* **Problems to work on**:
**1)** Update the Sessions confirmation passage by giving it again from "Jefferson. Beauregard. Sessions." to "supporting the Constitution.", replacing "blindsided" with "caught off guard".
**2)** For the Sessions confirmation passage, state whether each statement agrees with it, answering yes or no and quoting the deciding words: (a) The American Bar Association judged Sessions qualified for the post. (b) President Reagan nominated Sessions to the federal bench in 1987. (c) Arlen Specter is named as a senator from Pennsylvania.
**3)** Pick up the Sessions confirmation passage after its final sentence and carry it forward.

In 1986, President Reagan nominated Jefferson Beauregard Sessions to the federal bench. The son of a general store keeper, Mr. Sessions was highly regarded for his intellect and devotion to the Constitution. The American Bar Association deemed him “qualified” for the post.

But then he came to Washington and met the United States Senate for confirmation hearings.

God help any good citizen whoever meets such a terrifying fate.

Sen. Edward M. Kennedy — 17 years removed from leaving Mary Jo Kopechne to die her watery death on Chappaquiddick Island — smelled injustice. Liberal special interest groups in Washington had hatched a plan for Democrats on the Senate Judiciary Committee to begin smearing Republican nominees to the federal bench.

And, like panting lapdogs after a grungy tennis ball, Democrats fetched with great enthusiasm.

Jefferson. Beauregard. Sessions. From Alabama with a soft Southern accent. Or was it “Secessions?” Must be a racist.

With only the flimsiest of accusations and innuendos from suspect testimony, Mr. Sessions was duly smeared in the worst way he could imagine. He was accused of harboring racist prejudices against blacks. He was willing to pervert justice and shred the Constitution in order to advance this twisted worldview.

Jeff Sessions was “a throwback to a shameful era,” declared Mr. Kennedy, a man curiously unfamiliar with the concept of shame.

Mr. Sessions was blindsided. He had never encountered such absurd allegations. He had always been a slave to the law. The guiding principle of his sterling career had always been defending and supporting the Constitution.

But in this world, none of that mattered. All they needed were accusations. The most vile accusations imaginable.

Even worse for Mr. Sessions was that his fate did not rest in his own hands. Or in the hands of a jury of his peers who are good people. His honor and reputation lay in the hands of people like Ted Kennedy. And Republicans on the Senate Judiciary Committee. Senators such as Arlen Specter of Pennsylvania.

* **Source excerpt**:
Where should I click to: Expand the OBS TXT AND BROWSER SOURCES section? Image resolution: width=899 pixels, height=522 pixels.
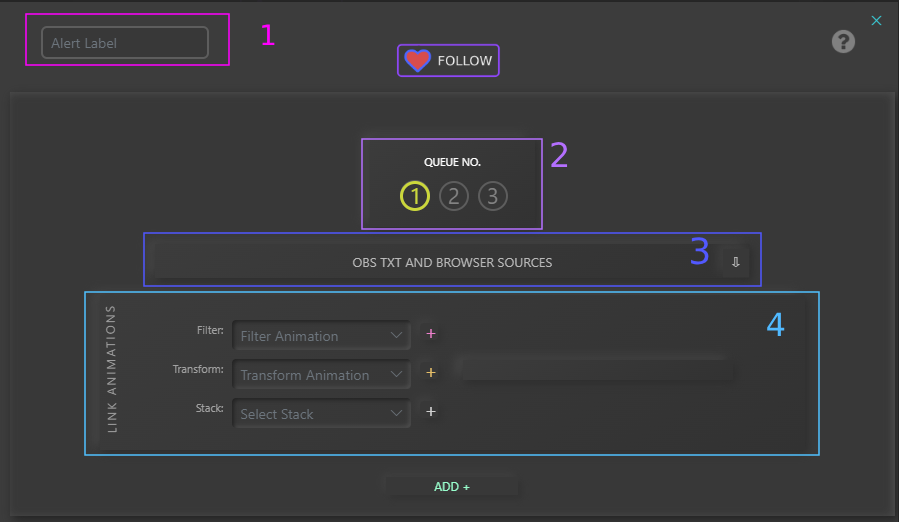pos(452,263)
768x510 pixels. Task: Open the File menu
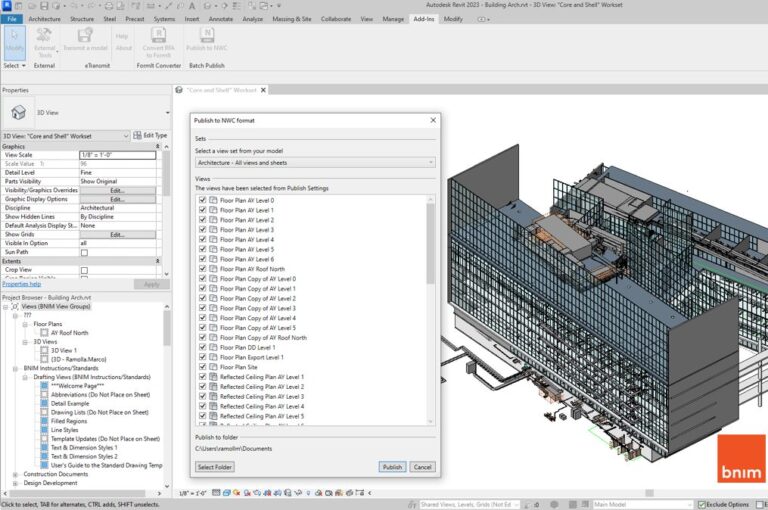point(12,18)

* **Per-task outputs**:
**1)**
Jefferson. Beauregard. Sessions. From Alabama with a soft Southern accent. Or was it “Secessions?” Must be a racist.

With only the flimsiest of accusations and innuendos from suspect testimony, Mr. Sessions was duly smeared in the worst way he could imagine. He was accused of harboring racist prejudices against blacks. He was willing to pervert justice and shred the Constitution in order to advance this twisted worldview.

Jeff Sessions was “a throwback to a shameful era,” declared Mr. Kennedy, a man curiously unfamiliar with the concept of shame.

Mr. Sessions was caught off guard. He had never encountered such absurd allegations. He had always been a slave to the law. The guiding principle of his sterling career had always been defending and supporting the Constitution.

**2)**
(a) Yes: "The American Bar Association deemed him “qualified” for the post."
(b) No: "In 1986, President Reagan nominated Jefferson Beauregard Sessions to the federal bench."
(c) Yes: "Senators such as Arlen Specter of Pennsylvania."

**3)**
Hearing the dog whistle of racism and always on the hunt for opportunities to display his “independent streak,” Mr. Specter delivered the fatal blow. Even though Republicans controlled the Senate and the committee, they killed President Reagan’s nomination.

The precedent was set.

For the liberal special interest groups in Washington, it was a perfect victory. They had successfully politicized the one thing in America that was supposed to be sacred, that was supposed to be above politics: the rule of law.

They were doing exactly what white segregationists had done in the South decades earlier with Jim Crow laws.

They had twisted the rule of law to the point that rule of law was meaningless. The truth irrelevant. Nothing would be above racial, partisan politics.

So, the next year, when President Reagan nominated another great American jurist, Federal Judge Robert Bork, to the high court, the game was set. And the outcome already determined.

“Robert Bork’s America” would return women and blacks to the Dark Ages, though Judge Bork had never actually been involved in a single case involving the Dark Ages, or even Medieval Times. He was just an honest and fair guy who devoted his legal career to upholding the law and supporting the Constitution.

And so he was Borked.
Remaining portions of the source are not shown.